Lemma 96.5.3. Let f : \mathcal{X} \to \mathcal{Y} be a representable 1-morphism of categories fibred in groupoids over (\mathit{Sch}/S)_{fppf}. Let \tau \in \{ Zar, {\acute{e}tale}, smooth, syntomic, fppf\} . Then the functor u : \mathcal{Y}_\tau \to \mathcal{X}_\tau is continuous and defines a morphism of sites \mathcal{X}_\tau \to \mathcal{Y}_\tau which induces the same morphism of topoi \mathop{\mathit{Sh}}\nolimits (\mathcal{X}_\tau ) \to \mathop{\mathit{Sh}}\nolimits (\mathcal{Y}_\tau ) as the morphism f constructed in Lemma 96.4.4. Moreover, f_*\mathcal{F}(y) = \mathcal{F}(u(y)) for any presheaf \mathcal{F} on \mathcal{X}.
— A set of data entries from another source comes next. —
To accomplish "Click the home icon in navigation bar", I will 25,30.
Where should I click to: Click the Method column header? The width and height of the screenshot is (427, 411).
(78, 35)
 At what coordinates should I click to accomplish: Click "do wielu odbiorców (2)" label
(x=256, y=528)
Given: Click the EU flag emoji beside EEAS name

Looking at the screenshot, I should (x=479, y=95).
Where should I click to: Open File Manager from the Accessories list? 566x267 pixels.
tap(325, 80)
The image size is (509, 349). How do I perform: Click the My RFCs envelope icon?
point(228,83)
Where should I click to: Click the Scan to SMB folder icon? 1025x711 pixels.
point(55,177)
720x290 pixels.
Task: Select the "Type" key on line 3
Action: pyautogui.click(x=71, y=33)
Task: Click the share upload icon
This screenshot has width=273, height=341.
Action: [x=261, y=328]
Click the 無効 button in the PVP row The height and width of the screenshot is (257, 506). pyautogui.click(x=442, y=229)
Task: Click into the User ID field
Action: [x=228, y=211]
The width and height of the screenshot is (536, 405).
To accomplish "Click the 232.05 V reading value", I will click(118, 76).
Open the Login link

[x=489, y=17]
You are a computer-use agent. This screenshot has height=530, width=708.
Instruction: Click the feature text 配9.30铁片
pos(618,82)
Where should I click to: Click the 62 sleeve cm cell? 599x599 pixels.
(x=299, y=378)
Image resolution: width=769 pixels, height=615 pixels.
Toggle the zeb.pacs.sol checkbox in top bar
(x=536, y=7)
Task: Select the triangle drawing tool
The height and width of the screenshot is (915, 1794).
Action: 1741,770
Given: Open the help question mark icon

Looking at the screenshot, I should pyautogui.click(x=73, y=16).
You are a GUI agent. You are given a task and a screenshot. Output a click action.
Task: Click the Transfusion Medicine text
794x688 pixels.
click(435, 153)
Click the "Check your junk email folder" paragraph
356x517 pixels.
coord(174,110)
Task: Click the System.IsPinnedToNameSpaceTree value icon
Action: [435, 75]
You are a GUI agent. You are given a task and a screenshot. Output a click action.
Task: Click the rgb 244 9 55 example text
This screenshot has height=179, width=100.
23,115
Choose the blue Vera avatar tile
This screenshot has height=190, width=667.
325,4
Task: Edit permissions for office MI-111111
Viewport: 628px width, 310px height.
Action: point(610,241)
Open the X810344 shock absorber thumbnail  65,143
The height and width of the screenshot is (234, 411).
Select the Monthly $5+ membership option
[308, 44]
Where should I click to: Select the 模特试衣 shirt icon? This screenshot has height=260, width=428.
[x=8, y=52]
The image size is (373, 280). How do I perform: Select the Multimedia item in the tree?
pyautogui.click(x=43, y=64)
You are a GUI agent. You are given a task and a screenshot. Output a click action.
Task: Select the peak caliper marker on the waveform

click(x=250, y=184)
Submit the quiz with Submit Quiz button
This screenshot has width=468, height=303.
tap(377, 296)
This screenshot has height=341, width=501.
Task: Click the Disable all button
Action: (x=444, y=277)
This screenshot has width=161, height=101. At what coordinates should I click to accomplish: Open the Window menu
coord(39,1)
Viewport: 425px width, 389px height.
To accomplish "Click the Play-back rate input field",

Proof. Let \{ y_ i \to y\} be a \tau -covering in \mathcal{Y}. By definition this simply means that \{ q(y_ i) \to q(y)\} is a \tau -covering of schemes. By the final remark above the lemma we see that \{ p(u(y_ i)) \to p(u(y))\} is the base change of the \tau -covering \{ q(y_ i) \to q(y)\} by p(u(y)) \to q(y), hence is itself a \tau -covering by the axioms of a site. Hence \{ u(y_ i) \to u(y)\} is a \tau -covering of \mathcal{X}. This proves that u is continuous.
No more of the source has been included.